**Task brief**. In the passage on the meaningful-use regulations, who spoke at the briefing late Wednesday, and what was his title?

The Centers for Medicare and Medicaid Services (CMS) and the Office of the National Coordinator for Health Improvement Technology (ONC) on Wednesday released for public comment two anxiously awaited regulations providing both the details of "meaningful use" and the standards to improve the efficiency of health information technology used nationwide by hospitals and physicians.
"Both regulations are important in their own right, but they should be seen as part of a larger effort—a more comprehensive effort—to improve the health of the American people and the efficiency of its health system by equipping physicians, hospitals, and other health professionals with the best, most accurate, and most up-to-date information that they need and can use to help their patients, " said David Blumenthal, MD, national coordinator for health information technology, at a briefing late Wednesday.
The proposed rule defining meaningful use for the Medicare electronic health record (EHR) incentive programs proposes a definition that would apply to eligible professionals participating in the Medicare fee-for-service and the Medicare Advantage EHR incentive programs. A definition is provided as well that would apply to eligible hospitals and critical access hospitals.

**Source material**.
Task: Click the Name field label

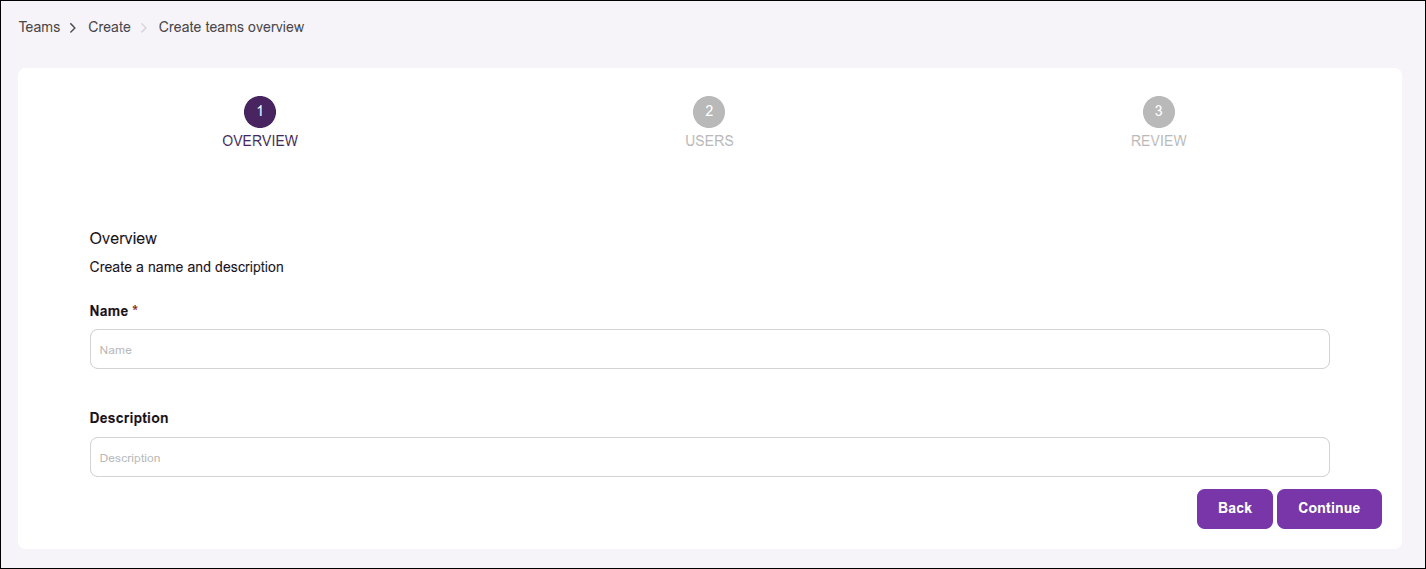Action: pos(109,311)
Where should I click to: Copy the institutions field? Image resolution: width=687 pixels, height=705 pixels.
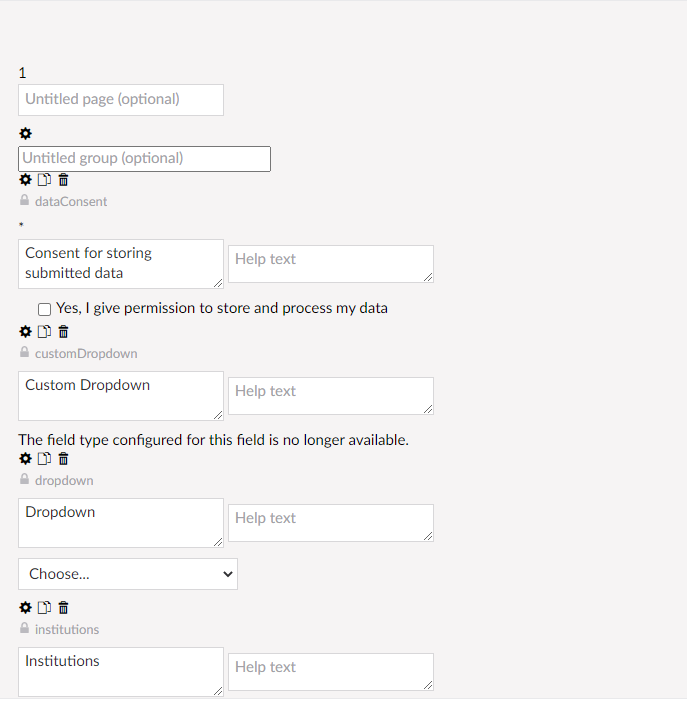[x=44, y=608]
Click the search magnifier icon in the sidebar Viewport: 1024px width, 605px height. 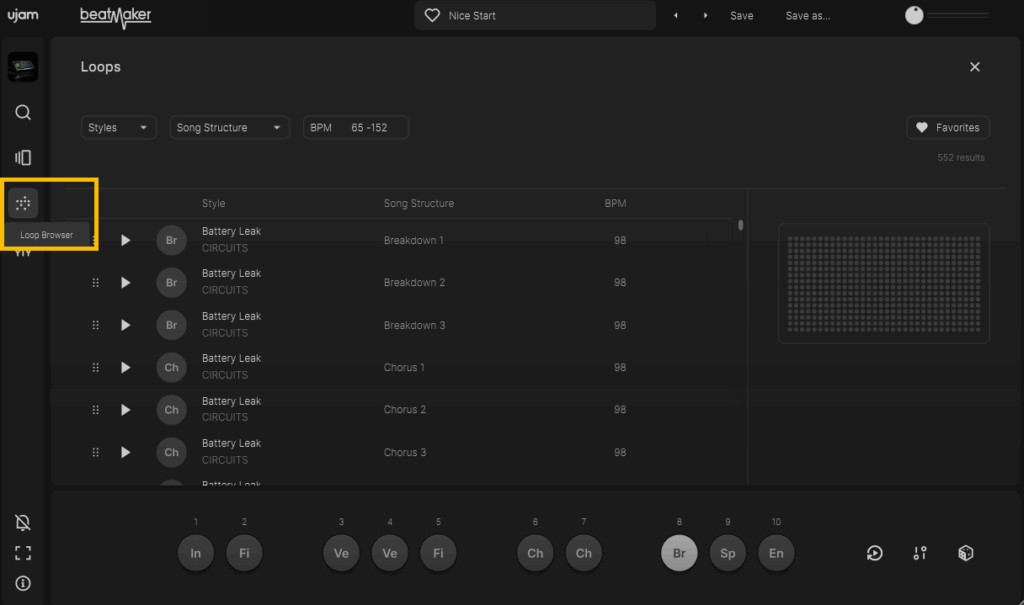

**Task solution**. David Blumenthal, MD, national coordinator for health information technology.